# Benchmarking and Regression Evals

This document defines the maintained benchmark and regression discipline for `agnostic-agents`.

The goal is not leaderboard theater.
The goal is to catch runtime regressions early and keep provider-agnostic behavior credible.

## Current maintained eval categories

The package now maintains baseline coverage for:

- prompt-level regression checks
- tool selection accuracy checks
- RAG grounding checks
- replay-based regression checks
- adaptive-decision benchmark checks
- worker-coordination benchmark checks

These are implemented with `EvalHarness` and are intended to be:

- deterministic
- fast enough for normal CI
- focused on runtime behavior rather than raw model taste

## What each category means

### Prompt-level regression

Question:

- did a known prompt path still produce the expected shaped answer?

Use it for:

- stable prompts in examples
- output-format regressions
- safety/restriction regressions in maintained flows

### Tool selection accuracy

Question:

- when a tool should obviously be selected, did the runtime still take the tool path?

Use it for:

- tool calling regressions
- adapter normalization regressions
- policy and approval interactions that accidentally break tool use

### RAG grounding

Question:

- when retrieved context is available, does the output still reflect that grounding path?

Use it for:

- retrieval prompt wiring regressions
- context formatting regressions
- grounding/evidence regressions

### Replay-based regression

Question:

- does frozen replay preserve the expected runtime outcome for a previously recorded run?

Use it for:

- replay drift detection
- regression checks on checkpoint/replay internals
- validating that inspection/replay surfaces still preserve stable execution records

### Adaptive-decision benchmarks

Question:

- do adaptive routing, policy tuning, and governance-review surfaces still produce the expected control behavior from the same evidence?

Use it for:

- history-aware routing regressions
- adaptive policy suggestion regressions
- governance gating regressions for material adaptive changes

### Worker-coordination benchmarks

Question:

- do delegated worker flows still preserve lineage, child-run aggregation, and contract gating?

Use it for:

- multi-agent workflow regressions
- delegation contract enforcement regressions
- child-run metrics and lineage regressions

## Maintained benchmark example

See:

- [`examples/referenceEvalBenchmarks.js`](../examples/referenceEvalBenchmarks.js)

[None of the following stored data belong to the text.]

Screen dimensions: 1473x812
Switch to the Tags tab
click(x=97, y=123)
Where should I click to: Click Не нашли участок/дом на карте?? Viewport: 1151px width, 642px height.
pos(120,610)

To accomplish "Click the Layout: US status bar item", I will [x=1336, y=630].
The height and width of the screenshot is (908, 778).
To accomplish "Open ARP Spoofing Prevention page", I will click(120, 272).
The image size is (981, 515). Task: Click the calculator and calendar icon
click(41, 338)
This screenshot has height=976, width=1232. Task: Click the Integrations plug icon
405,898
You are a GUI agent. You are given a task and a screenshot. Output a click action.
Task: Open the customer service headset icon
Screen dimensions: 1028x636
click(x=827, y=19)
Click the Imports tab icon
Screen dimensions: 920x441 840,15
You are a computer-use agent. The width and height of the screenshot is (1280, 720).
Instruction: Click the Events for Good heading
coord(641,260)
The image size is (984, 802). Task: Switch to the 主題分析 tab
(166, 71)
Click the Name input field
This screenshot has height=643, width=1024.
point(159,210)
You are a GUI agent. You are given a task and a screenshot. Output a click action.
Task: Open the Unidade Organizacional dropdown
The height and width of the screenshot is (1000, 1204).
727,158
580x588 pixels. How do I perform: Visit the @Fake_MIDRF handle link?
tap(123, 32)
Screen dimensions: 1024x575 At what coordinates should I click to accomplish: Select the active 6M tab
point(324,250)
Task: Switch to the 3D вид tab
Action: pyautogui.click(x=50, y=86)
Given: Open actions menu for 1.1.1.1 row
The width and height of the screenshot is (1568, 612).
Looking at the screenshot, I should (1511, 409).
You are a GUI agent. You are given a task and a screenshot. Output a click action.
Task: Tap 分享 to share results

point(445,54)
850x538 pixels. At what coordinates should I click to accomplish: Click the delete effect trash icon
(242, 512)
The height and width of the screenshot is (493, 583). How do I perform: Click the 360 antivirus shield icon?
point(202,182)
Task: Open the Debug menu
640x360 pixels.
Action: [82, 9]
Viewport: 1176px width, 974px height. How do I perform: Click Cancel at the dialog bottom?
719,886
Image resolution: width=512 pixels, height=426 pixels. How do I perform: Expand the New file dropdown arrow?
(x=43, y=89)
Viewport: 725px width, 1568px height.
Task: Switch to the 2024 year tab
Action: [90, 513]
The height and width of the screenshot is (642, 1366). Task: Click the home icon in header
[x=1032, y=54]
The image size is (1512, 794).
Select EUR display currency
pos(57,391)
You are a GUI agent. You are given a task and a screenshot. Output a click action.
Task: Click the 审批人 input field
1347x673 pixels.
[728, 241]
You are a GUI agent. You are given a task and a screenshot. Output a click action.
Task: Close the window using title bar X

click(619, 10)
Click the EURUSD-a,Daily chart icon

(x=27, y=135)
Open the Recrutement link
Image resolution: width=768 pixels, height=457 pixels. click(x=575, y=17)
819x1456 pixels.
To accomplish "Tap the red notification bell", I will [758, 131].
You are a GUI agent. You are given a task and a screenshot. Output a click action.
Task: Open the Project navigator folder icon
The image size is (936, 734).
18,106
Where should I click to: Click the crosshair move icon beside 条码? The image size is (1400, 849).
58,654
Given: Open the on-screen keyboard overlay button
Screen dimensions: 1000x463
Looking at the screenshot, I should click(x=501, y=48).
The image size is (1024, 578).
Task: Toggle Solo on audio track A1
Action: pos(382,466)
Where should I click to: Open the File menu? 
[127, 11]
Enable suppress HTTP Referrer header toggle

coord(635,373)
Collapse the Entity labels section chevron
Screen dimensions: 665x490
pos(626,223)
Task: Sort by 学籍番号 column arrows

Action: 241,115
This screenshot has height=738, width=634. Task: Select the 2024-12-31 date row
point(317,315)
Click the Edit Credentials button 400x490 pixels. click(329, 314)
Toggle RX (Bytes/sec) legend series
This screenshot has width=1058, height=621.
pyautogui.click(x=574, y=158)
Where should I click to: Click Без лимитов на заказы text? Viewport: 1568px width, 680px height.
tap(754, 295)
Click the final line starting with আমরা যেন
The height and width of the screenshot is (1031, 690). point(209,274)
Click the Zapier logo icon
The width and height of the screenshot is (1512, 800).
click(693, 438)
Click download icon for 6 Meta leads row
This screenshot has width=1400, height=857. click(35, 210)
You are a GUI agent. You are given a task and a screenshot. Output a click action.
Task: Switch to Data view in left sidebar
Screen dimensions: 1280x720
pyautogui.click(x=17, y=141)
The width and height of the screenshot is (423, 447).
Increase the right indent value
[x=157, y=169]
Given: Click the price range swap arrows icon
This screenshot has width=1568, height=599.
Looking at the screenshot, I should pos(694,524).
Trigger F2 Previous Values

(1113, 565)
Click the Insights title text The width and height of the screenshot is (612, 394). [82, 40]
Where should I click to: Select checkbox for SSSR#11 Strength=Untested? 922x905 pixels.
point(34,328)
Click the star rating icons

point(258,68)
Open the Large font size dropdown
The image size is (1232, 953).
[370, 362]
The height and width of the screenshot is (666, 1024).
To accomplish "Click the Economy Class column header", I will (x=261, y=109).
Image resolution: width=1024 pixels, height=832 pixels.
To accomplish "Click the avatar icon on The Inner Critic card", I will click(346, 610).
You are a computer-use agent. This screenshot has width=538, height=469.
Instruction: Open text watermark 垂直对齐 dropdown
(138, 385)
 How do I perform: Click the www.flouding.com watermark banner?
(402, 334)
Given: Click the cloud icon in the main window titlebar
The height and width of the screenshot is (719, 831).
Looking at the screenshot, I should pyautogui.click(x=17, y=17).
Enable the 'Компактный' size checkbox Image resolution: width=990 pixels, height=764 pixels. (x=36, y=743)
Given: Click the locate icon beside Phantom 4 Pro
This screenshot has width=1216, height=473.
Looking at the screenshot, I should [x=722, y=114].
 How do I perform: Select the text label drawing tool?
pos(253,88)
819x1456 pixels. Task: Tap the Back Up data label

It demonstrates a minimal benchmark report across:

- prompt regression
- tool selection accuracy
- RAG grounding
- replay regression
- adaptive routing and governance benchmarks
- worker-coordination benchmarks

## Maintained test coverage

See:

- [`tests/evals.unit.test.js`](../tests/evals.unit.test.js)
- [`examples/referenceReplayBenchmarks.js`](../examples/referenceReplayBenchmarks.js)
- [`examples/referenceAdaptiveBenchmarks.js`](../examples/referenceAdaptiveBenchmarks.js)
- [`examples/referenceWorkerCoordinationBenchmarks.js`](../examples/referenceWorkerCoordinationBenchmarks.js)

This test is the current baseline regression suite for the maintained benchmark categories above.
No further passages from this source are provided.